Have I cracked the game? I don't know. But often when you have an outstanding game like that you go on to faceplant pretty hard, and here I didn't. But while anyone will have one good game on Mystic, having three good games in tournament --- and several more outside --- is just not something that happens. Maybe I've figured something. Or maybe I got quite lucky; that will also happen. Still, if I was just lucky, maybe this will encourage people to take me to less capricious games.
And KEC, a longtime Fremont player who goes to just every tournament she possibly can? She rolled Mystic, putting up more than a million points when the score display tops out at 999,990. She scored so many points that she actually lapped the other players: strike a million from her total and she'd have still won. Which was fantastic to see, and be able to congratulate her for. And it strikes me that when she got there earlier in the day she played a game of Eight Ball where the millions digit spontaneously lit. It's a glitch the game has, the result of someone retrofitting a seventh digit into what had been a six-digit display. She couldn't count that million-plus game for the seeding position it would offer. No matter. She got the million where it would do her more good.
Oh yeah, so. RED finished first and second. I didn't catch which was the League and which was the Monthly finish. But bunny_hugger and I have never finished first in either, and we've only reached second a few times in the old, more casual days. As soon as the results from this post he's going to be high up in the state championship race for the year. Good for Lansing's reputation as having skilled players, bad for our chances to make championship next year. Hm.
Trivia: Railway stocks dropped more than 15 percent in the two weeks after the San Francisco Earthquake of 1906. Insurance companies dropped between 15 and 30 percent. Source: The Panic of 1907: Lessons Learned from the Market's Perfect Storm, Robert F Bruner, Sean D Carr.
Currently Reading: The Originals: The New York Celtics Invent Modern Basketball, Murry Nelson.
PS: So, some Halloweekends stuff.

Singer for the Midnight Syndicate show. If I remember the framing device correctly she might have the reincarnation of one of the ghosts pursued by the ``Sandusky Area Paranormal Society'' members who prowled around the audience area until they came to a gruesome end.

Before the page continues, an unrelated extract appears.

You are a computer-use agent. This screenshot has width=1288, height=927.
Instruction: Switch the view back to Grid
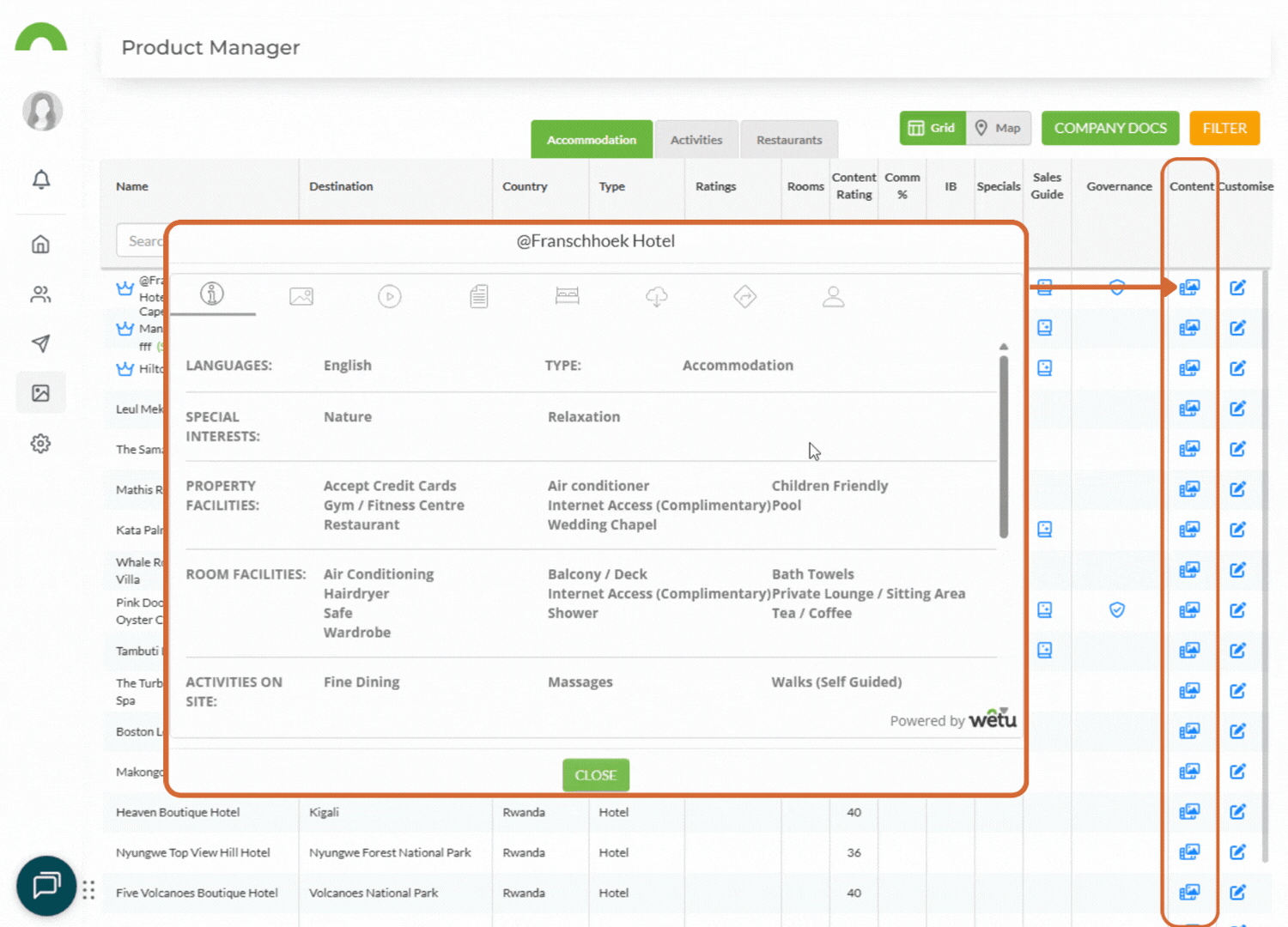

Mysterious treasure box and the pillar and fallen tree trunks and such. As the show went on video screens showed a paranormal investigator getting lost in the mystery of this box and pursuing it to Cedar Point, and this building, and banging on the door, at which point the lights failed in a supernatural explosion of energy.

Rides graveyard. The sign for the former Mean Streak --- its successor hadn't yet opened --- along with a car from the train. To the right of it, the gravestone for Turnpike Cars, taken out a couple years ago for ValRavn construction.